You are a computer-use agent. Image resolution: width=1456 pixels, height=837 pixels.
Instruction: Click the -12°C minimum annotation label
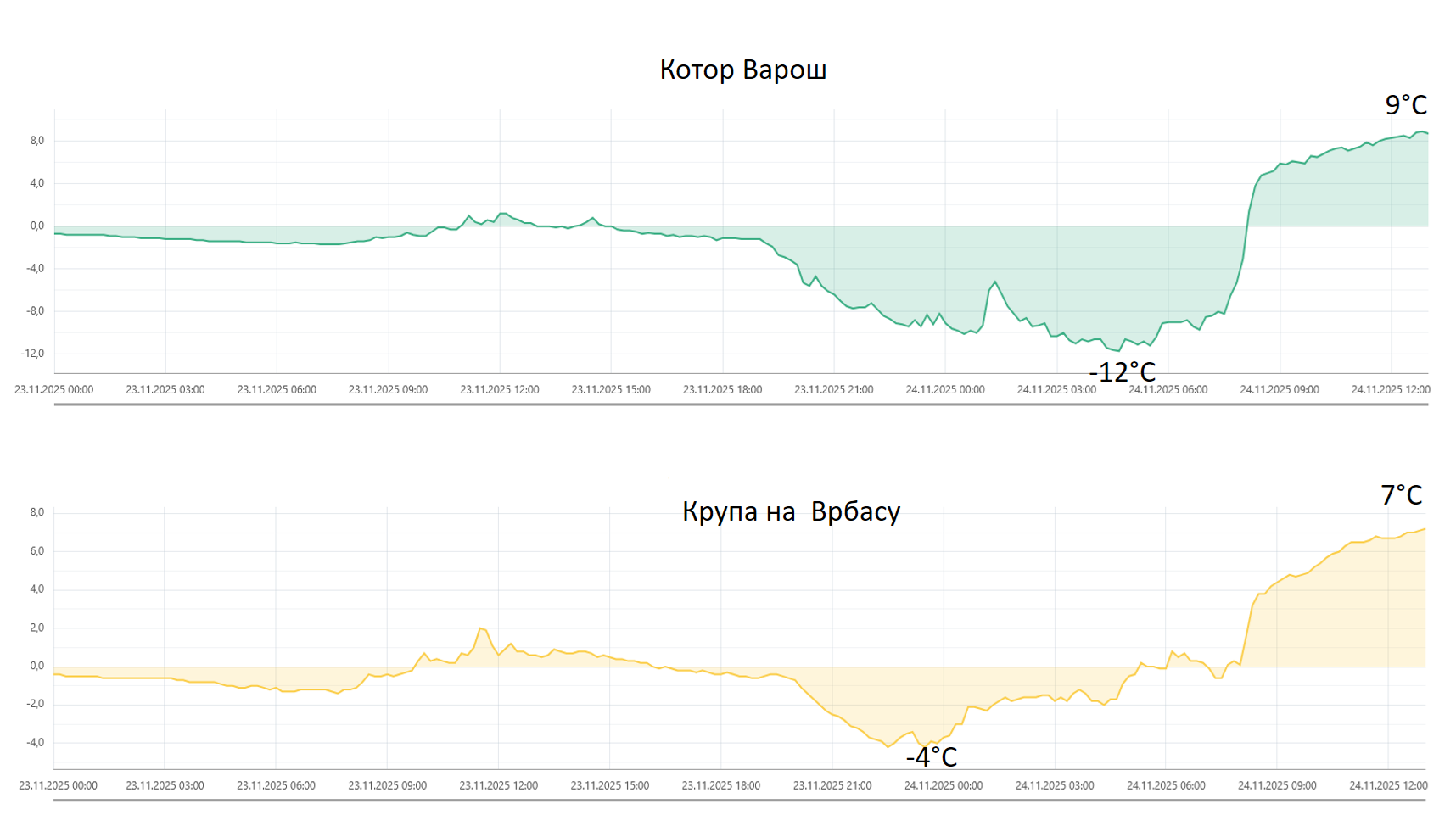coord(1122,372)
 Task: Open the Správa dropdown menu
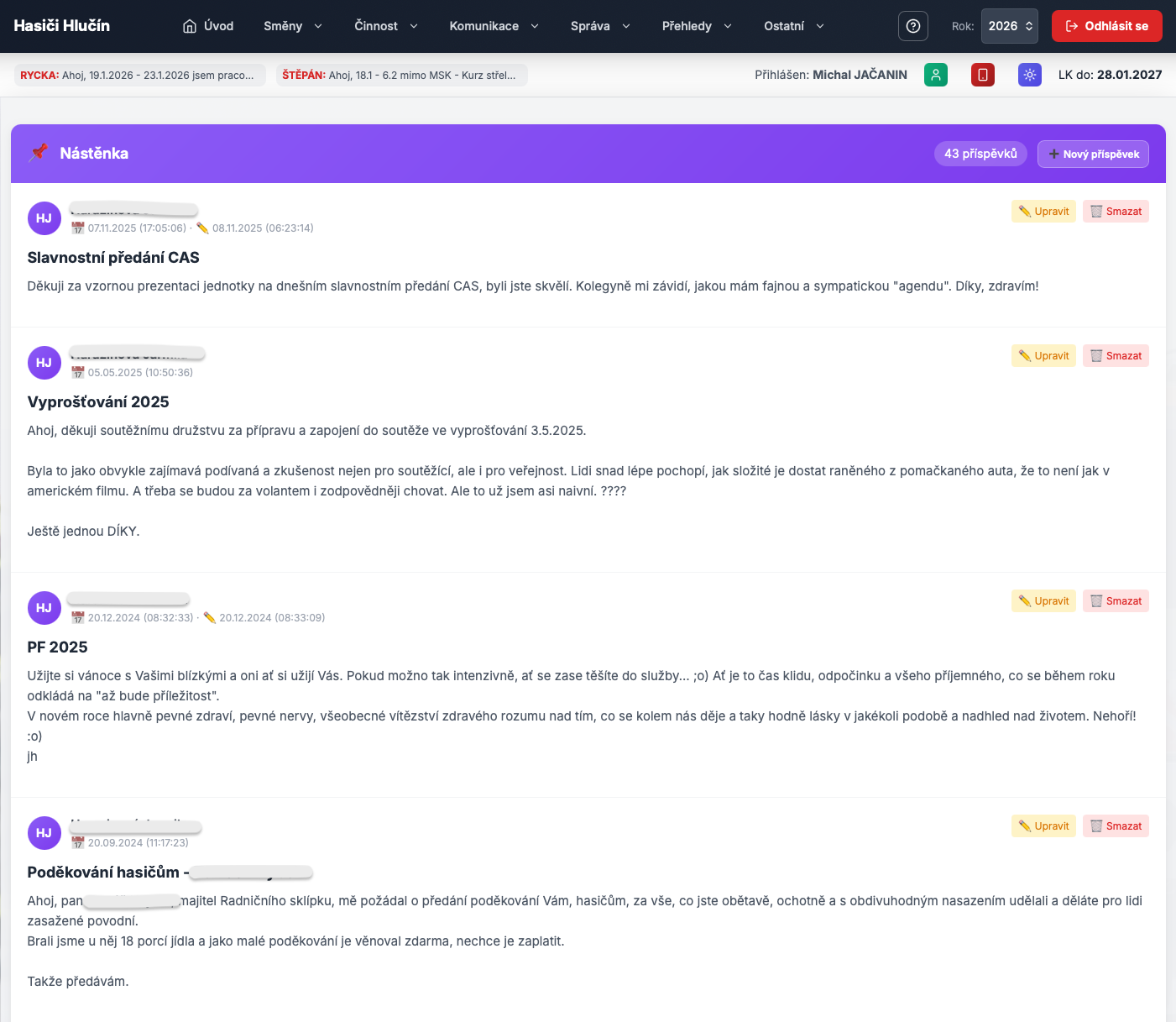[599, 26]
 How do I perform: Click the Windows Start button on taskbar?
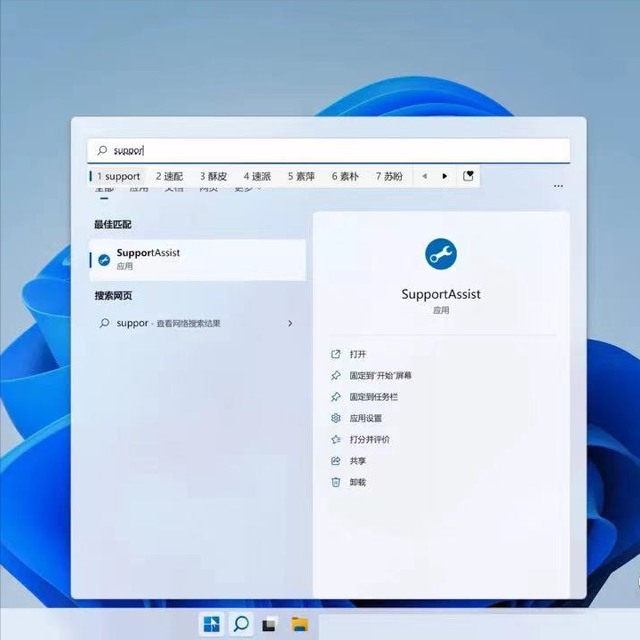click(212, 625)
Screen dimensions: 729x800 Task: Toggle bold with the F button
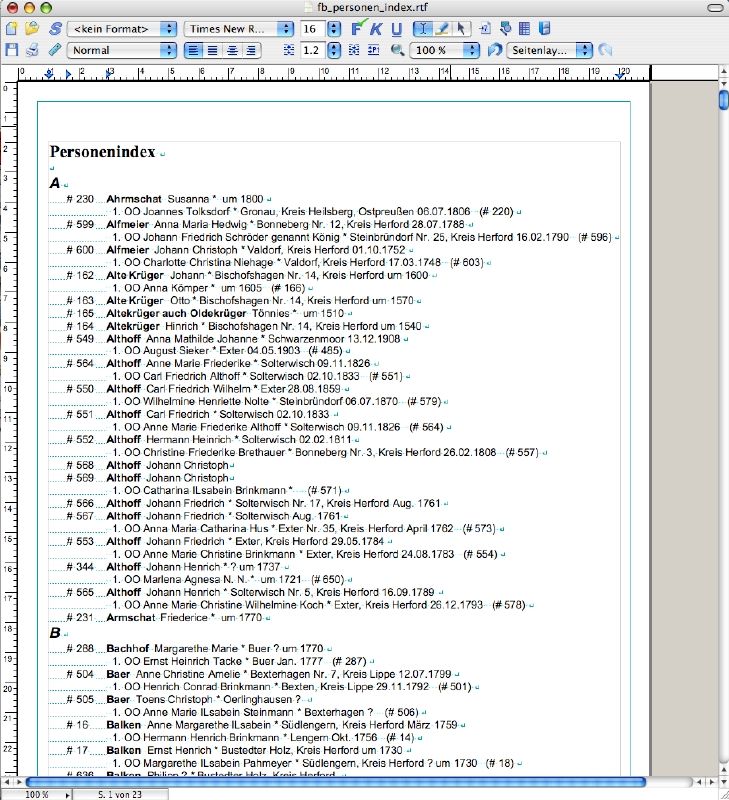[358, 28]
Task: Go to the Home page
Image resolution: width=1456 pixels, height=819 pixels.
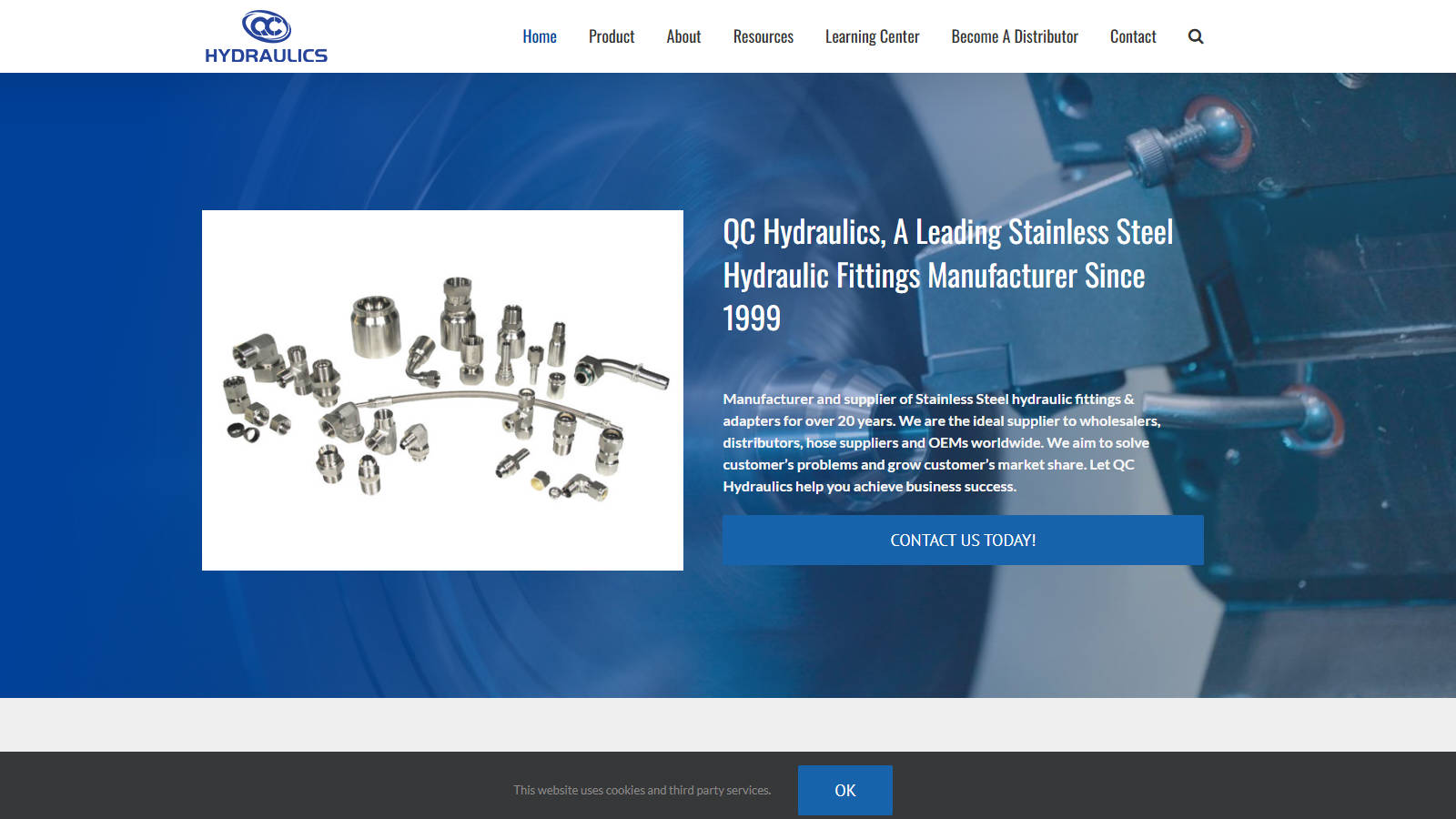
--------
▶ _Problem statement_:
Each entry shown above must be quoted exactly, with its pictures left out.

▶ _Response_:
You are a computer-use agent. Image resolution: width=1456 pixels, height=837 pixels.
Instruction: Click the -12°C minimum annotation label
coord(1122,372)
 Task: Open the Správa dropdown menu
[599, 26]
 How do I perform: Click the Windows Start button on taskbar?
click(212, 625)
Screen dimensions: 729x800 Task: Toggle bold with the F button
[358, 28]
Task: Go to the Home page
Image resolution: width=1456 pixels, height=819 pixels.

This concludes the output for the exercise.